Calamine vs Steam
Where Calamine belongs to Farrow & Ball's range, Steam is a Tikkurila color. Hue-wise, Calamine belongs to the pink-red family and Steam to the greige-white family. Steam (LRV 79) reflects noticeably more light than Calamine (LRV 68), a difference of 11 points that becomes especially apparent in rooms with limited natural light. The ΔE 9.5 gap is real but not dramatic — close enough to use together, distinct enough to matter as a choice. Below you'll find 2 real-room photo comparisons where both colors appear side by side, plus 5 simulated room previews.
Calamine vs Steam in Real Spaces
2 real rooms side by side. Calamine and Steam are close enough that the difference can be hard to judge from a chip alone — these photos show how each reads at scale, across different spaces and lighting conditions.
Living Room
In a living room, color works across both daylight and evening light — the same wall can read very differently at noon and at 8pm. The LRV gap is large enough that Steam will make the room feel meaningfully brighter than Calamine would.
Color Details
Calamine vs Steam Simulated Comparison
5 simulated room previews — drag the slider on each to see Calamine on one side and Steam on the other.

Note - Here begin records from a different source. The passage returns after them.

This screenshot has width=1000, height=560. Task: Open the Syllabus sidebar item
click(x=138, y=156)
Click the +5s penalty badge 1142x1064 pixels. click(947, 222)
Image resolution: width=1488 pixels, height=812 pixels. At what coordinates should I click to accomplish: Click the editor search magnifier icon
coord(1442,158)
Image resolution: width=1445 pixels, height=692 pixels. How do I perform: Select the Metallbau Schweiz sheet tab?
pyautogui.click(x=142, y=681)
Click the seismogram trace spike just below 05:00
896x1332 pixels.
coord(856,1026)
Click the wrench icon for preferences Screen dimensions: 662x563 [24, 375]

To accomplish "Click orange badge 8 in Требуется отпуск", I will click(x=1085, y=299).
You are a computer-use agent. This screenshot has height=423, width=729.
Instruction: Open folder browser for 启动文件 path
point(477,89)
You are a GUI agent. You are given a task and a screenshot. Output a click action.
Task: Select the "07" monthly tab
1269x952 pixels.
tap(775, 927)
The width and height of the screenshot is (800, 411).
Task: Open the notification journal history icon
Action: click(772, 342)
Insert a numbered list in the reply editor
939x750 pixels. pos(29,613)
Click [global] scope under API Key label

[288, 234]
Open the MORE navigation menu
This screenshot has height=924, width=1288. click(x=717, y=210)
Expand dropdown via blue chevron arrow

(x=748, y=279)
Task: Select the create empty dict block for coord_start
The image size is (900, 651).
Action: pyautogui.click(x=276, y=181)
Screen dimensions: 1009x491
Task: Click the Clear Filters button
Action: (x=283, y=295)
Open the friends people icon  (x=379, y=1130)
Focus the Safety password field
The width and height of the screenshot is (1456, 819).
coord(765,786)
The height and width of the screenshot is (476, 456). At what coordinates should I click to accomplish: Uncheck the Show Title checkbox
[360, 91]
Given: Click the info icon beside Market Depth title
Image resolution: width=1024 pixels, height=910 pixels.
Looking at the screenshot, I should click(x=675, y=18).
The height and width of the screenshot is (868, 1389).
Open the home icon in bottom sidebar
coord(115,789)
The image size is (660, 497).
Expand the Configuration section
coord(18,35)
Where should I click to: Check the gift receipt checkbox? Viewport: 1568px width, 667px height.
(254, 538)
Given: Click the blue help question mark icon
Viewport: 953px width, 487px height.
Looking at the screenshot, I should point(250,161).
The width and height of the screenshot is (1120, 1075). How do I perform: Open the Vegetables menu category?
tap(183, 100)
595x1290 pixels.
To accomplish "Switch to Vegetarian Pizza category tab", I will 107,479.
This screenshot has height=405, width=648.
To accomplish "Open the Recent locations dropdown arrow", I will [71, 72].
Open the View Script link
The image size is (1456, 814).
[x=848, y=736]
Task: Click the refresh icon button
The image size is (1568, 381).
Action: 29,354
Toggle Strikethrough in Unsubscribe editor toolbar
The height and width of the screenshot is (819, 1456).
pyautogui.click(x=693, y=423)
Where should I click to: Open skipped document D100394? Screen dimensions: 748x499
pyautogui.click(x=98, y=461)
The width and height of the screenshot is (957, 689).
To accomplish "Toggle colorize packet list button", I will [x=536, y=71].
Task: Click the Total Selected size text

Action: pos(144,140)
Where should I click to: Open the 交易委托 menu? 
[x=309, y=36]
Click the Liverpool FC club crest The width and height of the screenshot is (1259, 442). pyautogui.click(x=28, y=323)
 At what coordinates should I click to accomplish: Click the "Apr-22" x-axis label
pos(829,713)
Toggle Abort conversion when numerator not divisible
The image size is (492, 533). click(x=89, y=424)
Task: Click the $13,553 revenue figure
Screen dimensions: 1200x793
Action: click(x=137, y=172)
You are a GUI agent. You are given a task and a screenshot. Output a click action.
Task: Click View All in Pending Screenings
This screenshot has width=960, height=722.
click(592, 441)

Digital color is approximate. These simulations are generated from the manufacturer's hex values and overlaid on grayscale room photos — your screen's calibration, brightness, and viewing angle all affect how they render. Before committing to either color, test physical samples in your own space under the light you actually live with.
More Calamine comparisons
See how Calamine stacks up against other well-photographed colors across different brands and tones.